Source document

::::::::::

Pelvic Floor Disorders Network (PFDN)


PFDN logoNICHD established PFDN in 2001 to encourage collaborative research on pelvic floor disorders (PFDs) and to improve patient care. PFDs include pelvic organ prolapse, urinary and fecal incontinence, and other sensory and emptying abnormalities of the lower urinary tract and the gastrointestinal tract. As many as one in five women will have surgery for a PFD at some time in her life.

PFDN includes eight clinical centers and a Data Coordinating Center (DCC) located at U.S. universities and medical centers. Leadership at each clinical center is provided by a Principal Investigator (PI), who is a practicing physician with substantial experience in treating PFDs. A research coordinator oversees the progress of PFDN's clinical trials under the supervision of the PI and a multidisciplinary team.

::::::::::

Work to complete
Decide whether each statement agrees with the Pelvic Floor Disorders Network text. Answer yes or no for each, and quote the words from the text that decide it. 1. PFDN was established in 2001. 2. PFDN includes ten clinical centers. 3. Leadership at each clinical center is provided by a research coordinator.

::::::::::

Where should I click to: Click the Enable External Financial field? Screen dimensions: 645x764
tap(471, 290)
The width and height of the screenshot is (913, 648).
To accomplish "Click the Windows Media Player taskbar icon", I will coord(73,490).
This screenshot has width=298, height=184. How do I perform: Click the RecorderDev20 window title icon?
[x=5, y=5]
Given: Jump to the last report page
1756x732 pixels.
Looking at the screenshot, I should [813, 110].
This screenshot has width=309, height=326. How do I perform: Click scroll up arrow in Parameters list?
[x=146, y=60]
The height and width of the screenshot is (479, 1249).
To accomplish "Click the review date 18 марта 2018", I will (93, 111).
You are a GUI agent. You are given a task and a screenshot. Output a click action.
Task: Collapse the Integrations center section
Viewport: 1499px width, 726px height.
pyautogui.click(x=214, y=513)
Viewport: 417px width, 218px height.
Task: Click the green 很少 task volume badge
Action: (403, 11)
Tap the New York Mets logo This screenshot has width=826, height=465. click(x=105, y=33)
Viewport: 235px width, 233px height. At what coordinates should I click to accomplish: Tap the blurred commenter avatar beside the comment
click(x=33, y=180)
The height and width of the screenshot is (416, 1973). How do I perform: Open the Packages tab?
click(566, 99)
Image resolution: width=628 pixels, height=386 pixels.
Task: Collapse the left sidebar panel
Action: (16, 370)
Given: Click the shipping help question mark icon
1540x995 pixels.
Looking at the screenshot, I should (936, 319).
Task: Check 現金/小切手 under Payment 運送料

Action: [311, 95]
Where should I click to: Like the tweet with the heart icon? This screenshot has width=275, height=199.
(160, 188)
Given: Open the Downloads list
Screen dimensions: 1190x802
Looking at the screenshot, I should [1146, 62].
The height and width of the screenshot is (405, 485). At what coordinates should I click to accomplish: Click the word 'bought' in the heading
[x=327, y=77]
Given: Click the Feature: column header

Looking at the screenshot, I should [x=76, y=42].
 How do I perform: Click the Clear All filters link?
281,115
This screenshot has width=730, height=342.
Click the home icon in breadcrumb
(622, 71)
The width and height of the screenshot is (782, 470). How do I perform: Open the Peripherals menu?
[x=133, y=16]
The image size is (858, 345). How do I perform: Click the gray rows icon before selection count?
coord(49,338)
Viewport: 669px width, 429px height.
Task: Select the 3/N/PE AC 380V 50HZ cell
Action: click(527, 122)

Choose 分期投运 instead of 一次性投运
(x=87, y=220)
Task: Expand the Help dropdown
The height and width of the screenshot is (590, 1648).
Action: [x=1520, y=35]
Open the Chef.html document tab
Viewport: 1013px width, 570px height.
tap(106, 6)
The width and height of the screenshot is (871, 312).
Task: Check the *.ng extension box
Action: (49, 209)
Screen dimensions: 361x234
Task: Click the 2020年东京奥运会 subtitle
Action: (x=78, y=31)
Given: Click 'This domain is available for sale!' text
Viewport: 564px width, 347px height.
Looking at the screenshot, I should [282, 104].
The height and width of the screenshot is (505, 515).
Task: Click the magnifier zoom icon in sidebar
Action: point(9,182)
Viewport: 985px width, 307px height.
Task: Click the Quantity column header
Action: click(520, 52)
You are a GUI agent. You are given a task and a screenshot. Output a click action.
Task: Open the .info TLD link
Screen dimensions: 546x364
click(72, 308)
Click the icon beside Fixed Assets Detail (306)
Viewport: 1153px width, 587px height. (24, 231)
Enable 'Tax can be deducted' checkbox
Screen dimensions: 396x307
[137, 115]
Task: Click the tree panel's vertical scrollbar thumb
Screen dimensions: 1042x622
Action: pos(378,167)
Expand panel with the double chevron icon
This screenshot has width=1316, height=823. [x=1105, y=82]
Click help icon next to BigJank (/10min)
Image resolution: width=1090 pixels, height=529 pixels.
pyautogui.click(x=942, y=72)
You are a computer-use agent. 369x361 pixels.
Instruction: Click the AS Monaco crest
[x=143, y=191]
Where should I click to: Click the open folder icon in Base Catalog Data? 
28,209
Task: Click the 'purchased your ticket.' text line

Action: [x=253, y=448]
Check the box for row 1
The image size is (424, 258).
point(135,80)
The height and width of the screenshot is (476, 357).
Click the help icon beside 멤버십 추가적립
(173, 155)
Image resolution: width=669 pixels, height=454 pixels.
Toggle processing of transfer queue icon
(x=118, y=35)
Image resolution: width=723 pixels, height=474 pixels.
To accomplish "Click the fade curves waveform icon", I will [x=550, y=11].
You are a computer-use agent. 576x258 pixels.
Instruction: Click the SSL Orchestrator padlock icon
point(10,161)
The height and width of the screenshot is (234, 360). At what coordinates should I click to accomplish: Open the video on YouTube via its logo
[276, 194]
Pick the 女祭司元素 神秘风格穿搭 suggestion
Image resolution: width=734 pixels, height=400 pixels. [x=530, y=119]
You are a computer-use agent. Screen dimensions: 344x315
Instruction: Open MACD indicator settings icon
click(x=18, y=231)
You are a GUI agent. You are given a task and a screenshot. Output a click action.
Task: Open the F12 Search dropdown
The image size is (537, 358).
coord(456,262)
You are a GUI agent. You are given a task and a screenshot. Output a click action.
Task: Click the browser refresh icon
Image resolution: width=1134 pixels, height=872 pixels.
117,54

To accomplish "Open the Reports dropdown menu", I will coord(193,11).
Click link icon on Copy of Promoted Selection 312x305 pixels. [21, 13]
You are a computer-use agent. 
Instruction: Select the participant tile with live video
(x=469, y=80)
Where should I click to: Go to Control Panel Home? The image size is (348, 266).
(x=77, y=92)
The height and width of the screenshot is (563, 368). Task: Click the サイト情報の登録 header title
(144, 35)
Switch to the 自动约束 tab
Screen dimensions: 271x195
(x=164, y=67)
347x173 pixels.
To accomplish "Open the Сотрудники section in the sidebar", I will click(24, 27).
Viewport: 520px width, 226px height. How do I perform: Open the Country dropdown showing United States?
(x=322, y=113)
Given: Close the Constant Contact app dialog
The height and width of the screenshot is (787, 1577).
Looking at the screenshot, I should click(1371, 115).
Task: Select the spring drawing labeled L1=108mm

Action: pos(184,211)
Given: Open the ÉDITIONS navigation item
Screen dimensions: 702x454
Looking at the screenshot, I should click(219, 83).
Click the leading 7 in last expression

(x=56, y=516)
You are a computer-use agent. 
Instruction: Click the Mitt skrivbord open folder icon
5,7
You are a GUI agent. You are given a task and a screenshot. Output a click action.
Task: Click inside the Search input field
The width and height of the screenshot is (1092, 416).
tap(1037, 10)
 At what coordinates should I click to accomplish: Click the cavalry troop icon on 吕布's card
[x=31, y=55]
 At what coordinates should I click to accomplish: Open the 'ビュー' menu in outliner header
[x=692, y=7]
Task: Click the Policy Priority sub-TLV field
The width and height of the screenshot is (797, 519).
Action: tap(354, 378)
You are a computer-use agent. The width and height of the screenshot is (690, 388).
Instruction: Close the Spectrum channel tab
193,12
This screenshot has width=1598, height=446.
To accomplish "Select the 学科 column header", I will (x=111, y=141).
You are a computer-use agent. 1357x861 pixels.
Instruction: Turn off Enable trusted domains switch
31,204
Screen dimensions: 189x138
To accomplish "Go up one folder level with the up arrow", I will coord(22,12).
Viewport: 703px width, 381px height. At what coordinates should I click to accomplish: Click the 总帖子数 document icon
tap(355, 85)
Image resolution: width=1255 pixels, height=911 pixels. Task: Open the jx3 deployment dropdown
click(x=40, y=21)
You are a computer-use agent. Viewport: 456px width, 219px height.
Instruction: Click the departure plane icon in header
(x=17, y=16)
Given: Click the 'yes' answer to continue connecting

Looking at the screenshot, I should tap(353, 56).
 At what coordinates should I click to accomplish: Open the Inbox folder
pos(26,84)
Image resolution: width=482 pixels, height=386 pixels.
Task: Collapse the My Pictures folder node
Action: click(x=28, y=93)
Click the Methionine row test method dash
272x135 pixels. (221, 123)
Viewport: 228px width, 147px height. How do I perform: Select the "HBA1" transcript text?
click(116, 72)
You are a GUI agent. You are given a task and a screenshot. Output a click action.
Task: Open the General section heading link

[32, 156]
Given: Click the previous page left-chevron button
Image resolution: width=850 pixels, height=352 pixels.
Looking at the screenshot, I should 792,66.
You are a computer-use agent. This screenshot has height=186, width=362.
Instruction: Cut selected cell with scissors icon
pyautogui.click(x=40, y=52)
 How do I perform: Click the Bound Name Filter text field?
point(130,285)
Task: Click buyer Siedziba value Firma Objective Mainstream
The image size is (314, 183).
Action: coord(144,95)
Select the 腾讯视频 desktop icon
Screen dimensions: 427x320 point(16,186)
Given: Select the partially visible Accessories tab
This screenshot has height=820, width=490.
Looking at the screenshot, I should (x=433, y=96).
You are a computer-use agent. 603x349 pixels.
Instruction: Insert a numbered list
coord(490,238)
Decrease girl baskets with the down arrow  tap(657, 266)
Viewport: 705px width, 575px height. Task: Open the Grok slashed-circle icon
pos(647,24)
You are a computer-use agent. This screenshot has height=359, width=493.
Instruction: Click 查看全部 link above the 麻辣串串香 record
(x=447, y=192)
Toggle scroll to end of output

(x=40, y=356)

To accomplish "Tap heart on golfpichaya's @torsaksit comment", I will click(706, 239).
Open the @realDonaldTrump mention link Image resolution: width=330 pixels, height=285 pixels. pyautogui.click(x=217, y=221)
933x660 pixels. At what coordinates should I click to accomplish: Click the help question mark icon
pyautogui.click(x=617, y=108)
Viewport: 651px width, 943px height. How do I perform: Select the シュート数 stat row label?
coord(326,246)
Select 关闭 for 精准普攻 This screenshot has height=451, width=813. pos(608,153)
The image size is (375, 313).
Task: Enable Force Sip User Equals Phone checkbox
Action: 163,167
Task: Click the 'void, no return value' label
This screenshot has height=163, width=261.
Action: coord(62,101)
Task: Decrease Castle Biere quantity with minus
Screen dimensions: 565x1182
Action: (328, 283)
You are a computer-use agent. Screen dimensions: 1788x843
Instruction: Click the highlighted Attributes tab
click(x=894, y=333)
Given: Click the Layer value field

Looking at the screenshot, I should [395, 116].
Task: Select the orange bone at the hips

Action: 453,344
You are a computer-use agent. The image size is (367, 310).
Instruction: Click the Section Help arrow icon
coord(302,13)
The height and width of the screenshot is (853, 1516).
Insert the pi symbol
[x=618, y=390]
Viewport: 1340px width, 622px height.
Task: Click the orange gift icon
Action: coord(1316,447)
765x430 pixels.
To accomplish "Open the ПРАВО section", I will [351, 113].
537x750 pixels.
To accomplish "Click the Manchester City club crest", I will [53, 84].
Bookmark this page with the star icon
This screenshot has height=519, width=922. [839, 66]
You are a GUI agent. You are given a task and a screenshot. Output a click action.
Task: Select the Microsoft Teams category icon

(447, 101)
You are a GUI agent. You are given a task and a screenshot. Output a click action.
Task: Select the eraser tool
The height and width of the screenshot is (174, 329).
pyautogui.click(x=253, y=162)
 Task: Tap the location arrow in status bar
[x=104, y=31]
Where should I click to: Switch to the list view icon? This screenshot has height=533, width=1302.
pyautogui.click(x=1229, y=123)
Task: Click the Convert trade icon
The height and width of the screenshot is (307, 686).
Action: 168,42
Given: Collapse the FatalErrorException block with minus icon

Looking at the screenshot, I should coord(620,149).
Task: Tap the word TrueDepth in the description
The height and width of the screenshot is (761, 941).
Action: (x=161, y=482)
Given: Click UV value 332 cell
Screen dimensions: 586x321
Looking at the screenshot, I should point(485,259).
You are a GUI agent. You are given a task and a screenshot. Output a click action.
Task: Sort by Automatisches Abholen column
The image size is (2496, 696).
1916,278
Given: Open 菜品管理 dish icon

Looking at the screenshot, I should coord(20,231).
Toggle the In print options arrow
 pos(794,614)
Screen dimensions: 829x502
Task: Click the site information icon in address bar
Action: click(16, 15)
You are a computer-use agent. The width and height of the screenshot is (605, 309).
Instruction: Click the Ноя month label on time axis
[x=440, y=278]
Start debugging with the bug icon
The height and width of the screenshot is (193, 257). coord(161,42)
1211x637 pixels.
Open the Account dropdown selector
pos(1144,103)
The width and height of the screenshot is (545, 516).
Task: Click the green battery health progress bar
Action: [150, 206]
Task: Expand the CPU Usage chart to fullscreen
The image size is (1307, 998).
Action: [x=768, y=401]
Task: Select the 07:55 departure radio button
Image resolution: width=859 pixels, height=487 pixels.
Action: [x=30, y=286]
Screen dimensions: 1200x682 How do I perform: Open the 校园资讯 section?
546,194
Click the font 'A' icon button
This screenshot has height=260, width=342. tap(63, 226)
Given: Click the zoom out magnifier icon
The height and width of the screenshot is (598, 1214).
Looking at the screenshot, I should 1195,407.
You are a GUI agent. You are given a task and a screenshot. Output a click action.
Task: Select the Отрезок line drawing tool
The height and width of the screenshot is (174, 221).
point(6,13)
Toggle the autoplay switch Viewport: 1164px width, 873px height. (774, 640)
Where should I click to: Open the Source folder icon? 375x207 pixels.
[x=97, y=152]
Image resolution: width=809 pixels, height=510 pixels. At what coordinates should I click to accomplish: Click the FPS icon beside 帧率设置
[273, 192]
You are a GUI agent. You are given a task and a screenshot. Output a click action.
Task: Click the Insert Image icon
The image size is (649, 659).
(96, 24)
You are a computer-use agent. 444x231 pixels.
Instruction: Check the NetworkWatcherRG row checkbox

::::::::::

Result
1. Yes: "established PFDN in 2001"
2. No: "PFDN includes eight clinical centers and a Data Coordinating Center (DCC)"
3. No: "Leadership at each clinical center is provided by a Principal Investigator (PI)"